■ TASK REQUIREMENTS ■
Reproduce the lines of the items below verbatim, starting with the line that contains "Given: Click the" and continuing through the line that contains "Looking at the". Omit the pictures from your reproduction.

■ STORED ROWS ■
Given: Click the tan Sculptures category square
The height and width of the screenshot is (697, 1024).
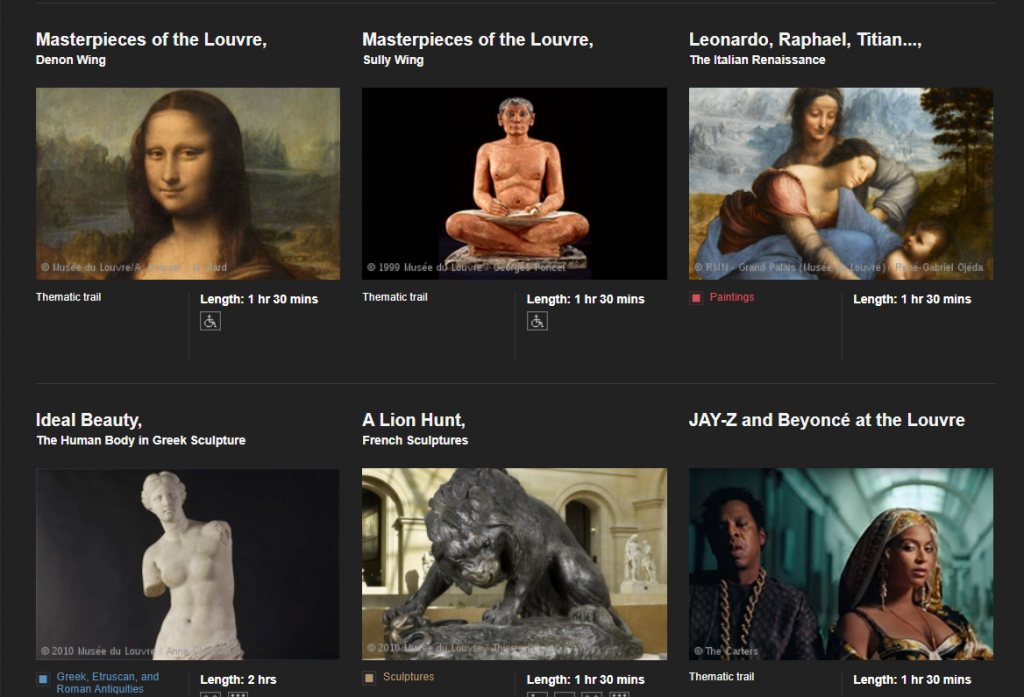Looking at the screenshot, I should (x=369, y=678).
* * *
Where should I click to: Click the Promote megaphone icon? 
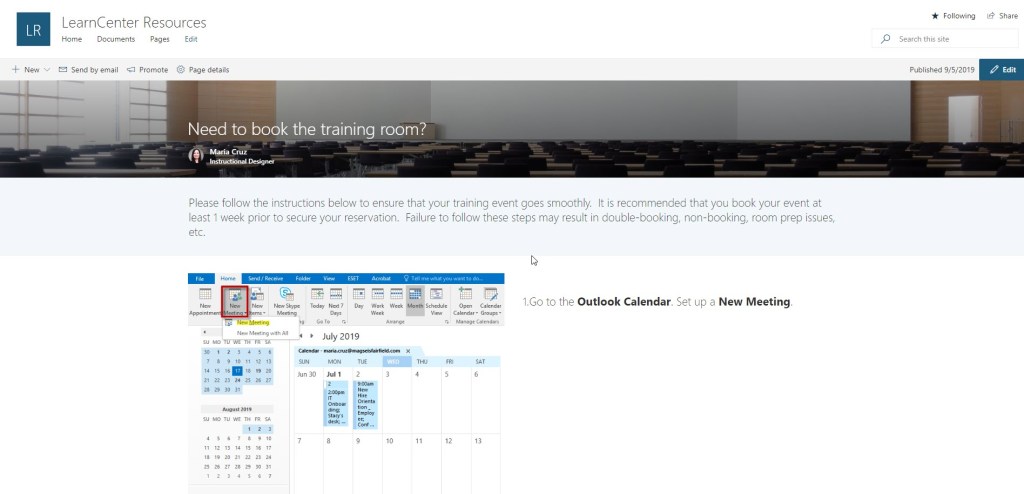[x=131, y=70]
--
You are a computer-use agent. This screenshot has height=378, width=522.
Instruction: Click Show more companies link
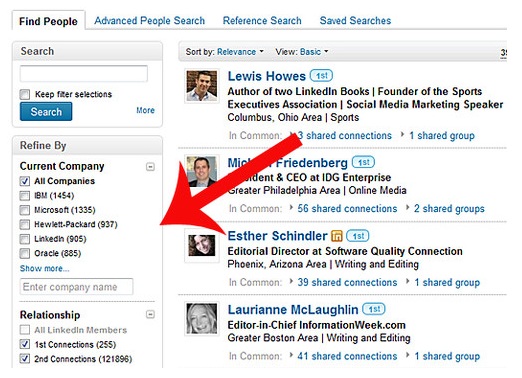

■ TASK SOLUTION ■
Given: Click the tan Sculptures category square
The height and width of the screenshot is (697, 1024).
Looking at the screenshot, I should (x=369, y=678).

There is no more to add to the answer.